Google founders Larry Page and Sergey Brin are selling shares in their company at a rate of $US22 million a week. Wondering why your investment in Google has lost 18 per cent since the shares peaked at about $US475 in January? Relentless stock sales by the internet search company's executives might be to blame. Its managers have dumped a truckload of stock since February 14, 2005, the expiration date of the biggest and final restriction on insider sales following its initial public offering. As of August 9, they had sold almost 23 million shares. That means Google's top executives offloaded about $US7.4 billion of stock, equal to about a third of the company's starting market value when it sold shares at $US85 each in the August 2004 IPO. It is remarkable that not one Google insider has bought a share of the company in the 18 months since the IPO lock-ups expired, according to data compiled by Bloomberg from the Washington Service, which tracks insider sales. (ex Bloomberg)
"It is remarkable that not one Google insider has bought a share of the company..." King Goo seems to be worried about the future.
That's interesting actually, I remembered something how they were trying to raise cash to finance some NASA project.

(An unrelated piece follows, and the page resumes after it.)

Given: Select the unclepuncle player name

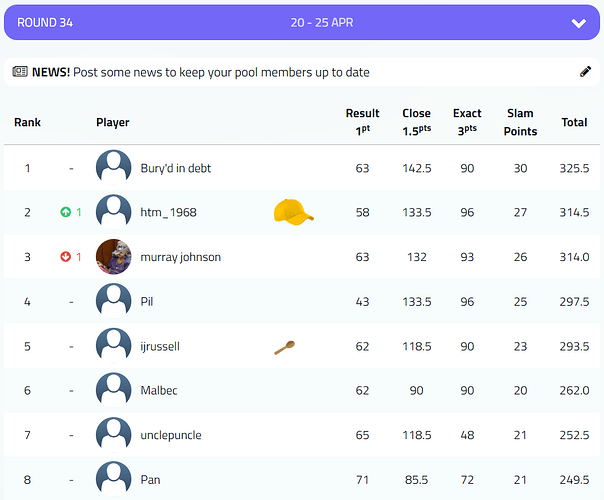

When valuing any company, private or public, I always ask one question. What are your assets. Ask that question, and you have your answer.
Ive noticed this as well when I was checking stock's yesterday. You can goto yahoo finance and look at the insider transaction stats. http://finance.yahoo.com/q/it?s=GOOG
World's 10 richest Tech Titans compiled by Forbes business magazine /// Azim Premji, chairman of Wipro, has been placed at the sixth position with a net worth of 13.3 billion dollars, ahead of Google founders Sergey Brin and Larry Page, eBay founder Pierre Omidyar and founder of German business software major SAP Hasso Plattner. Microsoft founder Bill Gates, who has renamed the world's richest man for 12 consecutive years, tops the list of richest tech titans with a net worth of 50 billion dollars. Other IT titans in the list include Microsoft co-founder Paul Allen at second position with net worth of 22 billion dollars; Dell founder Michael Dell at third position with a net worth of 17.1 billion dollars; Oracle co-founder Larry Ellison at fourth rank with 16 billion dollars and Microsoft CEO Steve Ballmer at fifth position with net worth of 13.6 billion dollars.

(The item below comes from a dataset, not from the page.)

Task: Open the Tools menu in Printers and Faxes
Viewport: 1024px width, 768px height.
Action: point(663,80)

When a stock takes off and is the stock to have, that is the time to sell. It's overvalued and eventually it will settle into a price according to the industries range of price earnings ratio. I would be more concernced if they didn't sell. It would show a lack of wisdom.
Theres no way google is failing - just because the execs are selling doesn't mean google is going down.

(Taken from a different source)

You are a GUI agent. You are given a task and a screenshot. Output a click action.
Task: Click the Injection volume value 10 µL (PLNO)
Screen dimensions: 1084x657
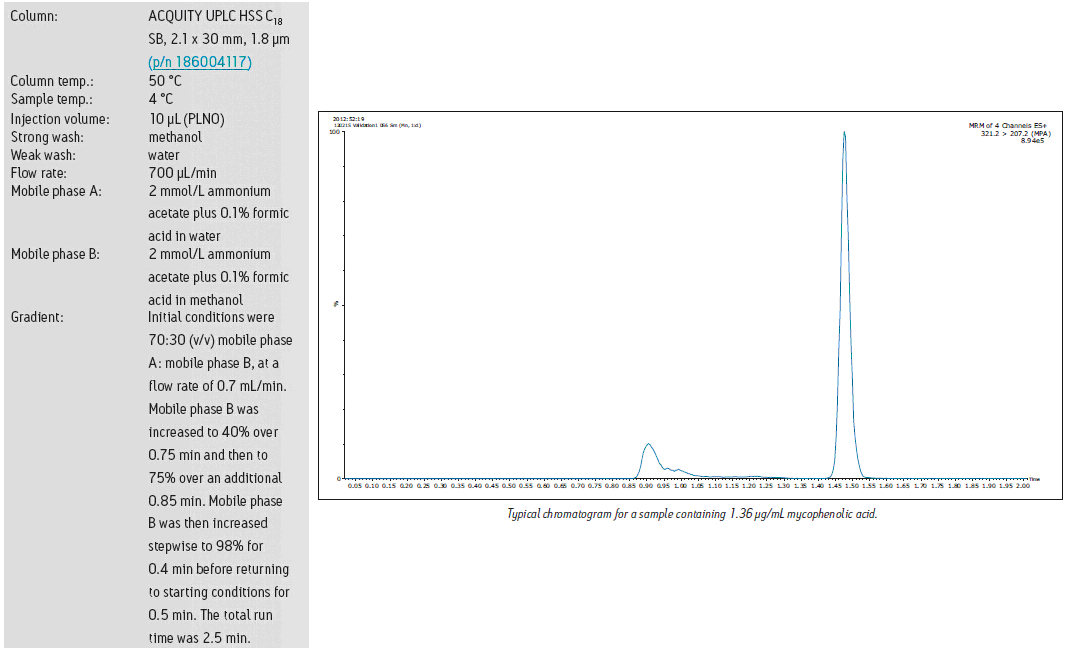[186, 118]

I have to think that your post is less than honorable. You are distorting the statistics to make a mountain out of a molehill. The market cap is $114 billion. Insiders owned $42 billion worth of stock. They have sold off $8 billion worth. Why shouldn't they be able to? Everything is up-front, most of it automatic. Microsoft fell 20% between May and mid July, why weren't you complaining about that?
Microsoft has Assets. Google has? Do the math... The stock is completely over valuated. Reminds me a lot of those days when (according to AOL's stock price) the average dialup user was worth approx $4486 EACH!
exactly... the only thing that google's hanging on to is the high entry barrier into the serach industry... innovation and technology is over-rated since it only takes a spark of brilliance for the next person to come up with something to compete with google's...
Exactly what I was going to say. When they went IPO everyone was chattering about how rich they were. They weren't rich, they just happened to own some very highly valued stock. NOW they're rich. Until you sell the stocks they're just stocks. Not money. The stocks they are selling are their personal share of the company. It's their money!
Its not unusual for original founders to decrease holdings gradually but still maintain a large stake.
Wall St puts a premium on growth and google is growing, Its growing faster then Microsoft, ebay and Yahoo. Also they have about $10 billion in cash.